The transmit routine has worked from the beginning, even after several hours of transmission did not even lead to a single failure.

4.5.2 Results of sampling

Realterm Capture To read the generated data stream with the PC, we start RealTerm, select the port, the baudrate and the stop bits and we immediately see the data mess coming in. What we see is just random numbers, no regularity in this.

To store the data stram, we select the tab window Capture in RealTerm, input a file name (with .txt as extension) and start with the button Start Overwrite. From now on we see the growing file and, in the footline of Realterm, the growing number of bytes that are stored in the file. I stopped the capture when it reached 996 kB, you can see its content in 600_Hz_capture.txt (996 kB), where roughly 450,000 randoms are collected over several hours.

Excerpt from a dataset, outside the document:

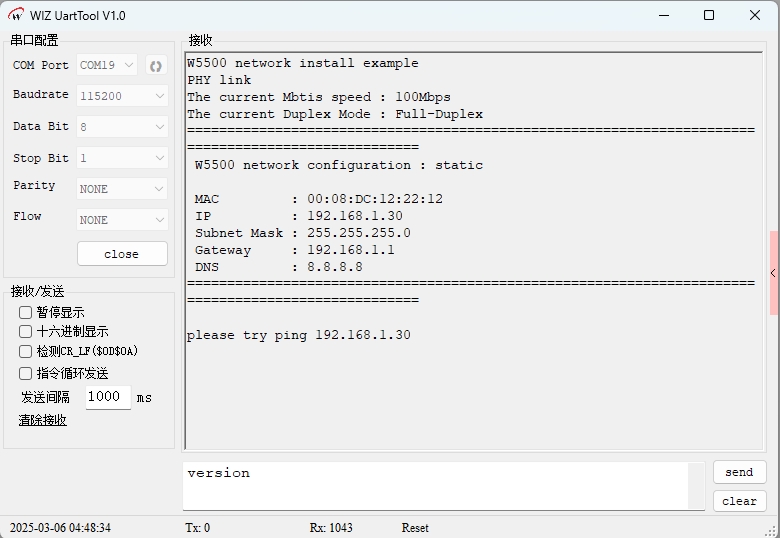Enable 指令循环发送 checkbox
This screenshot has height=538, width=780.
point(26,373)
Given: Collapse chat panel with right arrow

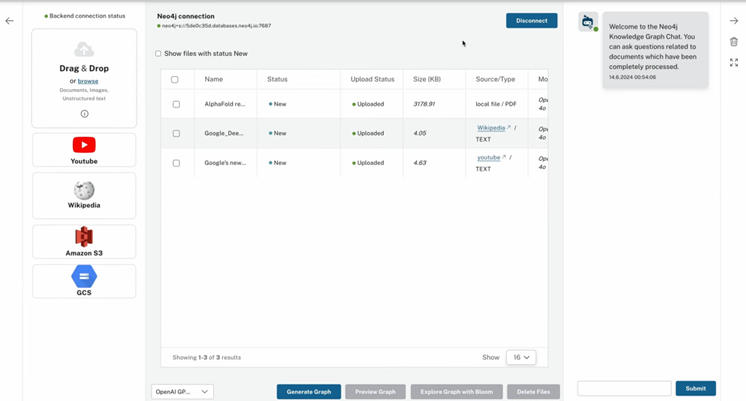Looking at the screenshot, I should click(x=734, y=21).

4.5.3 Analysis of the random rows

Random row analysis To get more details on that random row I have written a Lazarus program to read and analyze such rows. The Lazarus source code, including the captured file, is available for download here.

After starting we select the file where the captured data is in by clicking into the file field. This immediately leads to the following actions:
  1. First the file is read and the number of lines is counted (field Lines).
  2. The length of all lines is checked (34 with checksum, 32 without). Only the first and the last line did not pass this check.
  3. Then it is checked whether all characters are hexadecimals. All complete lines passed this test.
  4. If the checksum is activated, the sum of each line is calculated and ckecked for zero. All complete lines passed this test.
  5. All 453,712 randoms were then copied to a byte array and it was counted how often each byte occurred. These occurrences were written to a tab separated file, that has the same name but its extension is .csv. As example this file here. The file can be read with any text editor or imported with LibreOffice and selecting tab characters as separators.
Distribution of 453.712 randoms Already this simple test revealed that the randoms generated here are not very homogeneous, but shows similar patterns. In parts single bytes are far from the average (here: 1,772), e. g. 255. The calculated randoms in Chapter 1 are much nicer.

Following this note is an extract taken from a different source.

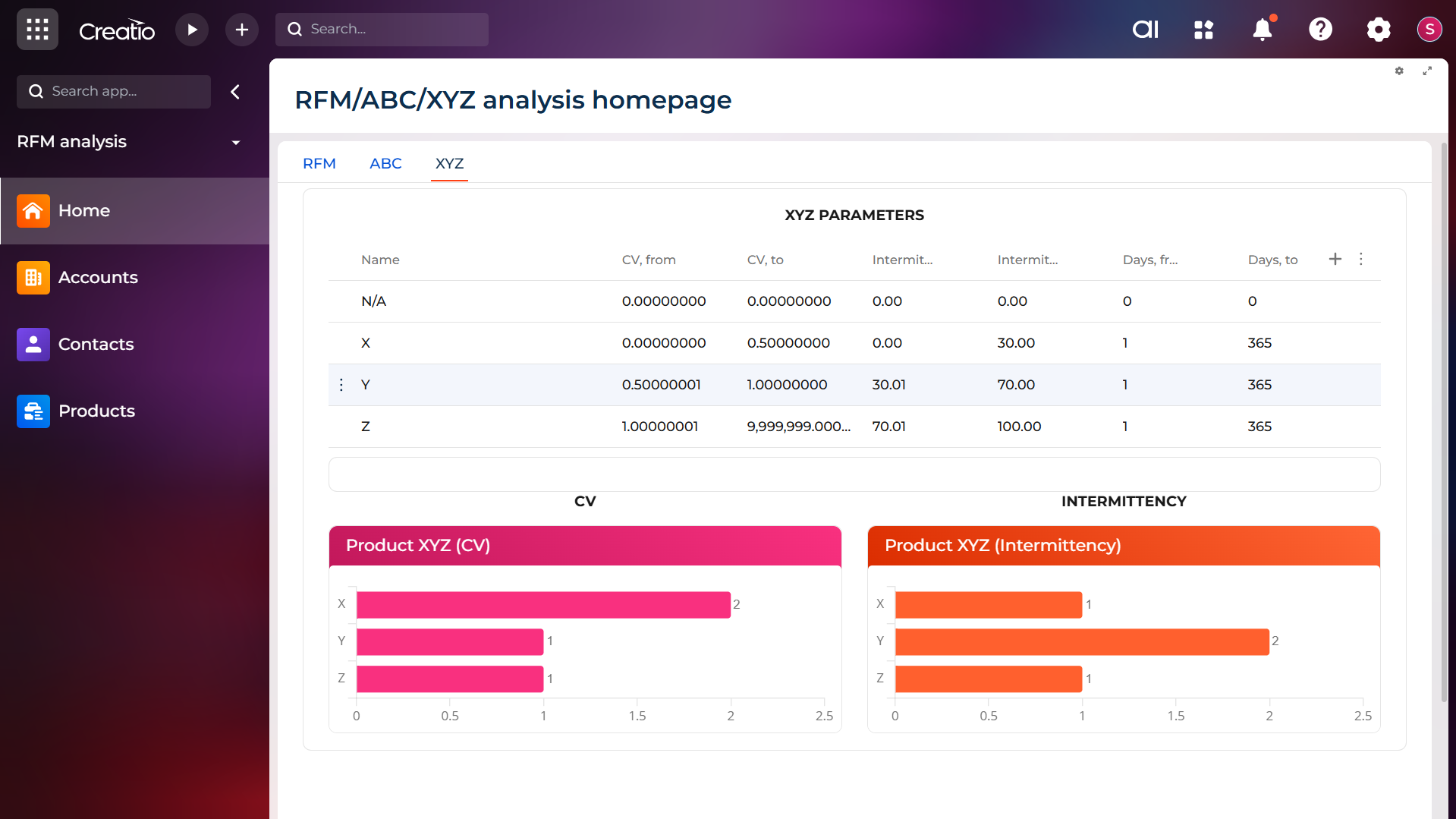Open the applications hub icon

point(1203,30)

Occurrence of Quads Nicer is the identification of similar rows of numbers, here four numbers in a row. This can be analyzed by pressing the button Find quads. Only seven such quads were found in this collection.

4.5.4 Conclusion sine wave oscillator as random generator?

Yes, you can do that, but is not ideal. Astoundingly that the stable and regular sine wave produces randoms at all. Even if those are not distributed ideally.

The ideal solution is to combine both methods: once in a while asking the random generator for some random, and the calculating rows from what the random generator delivered as randoms. the mode swMixed in the software for displaying randoms in Chapter 2 works with this method.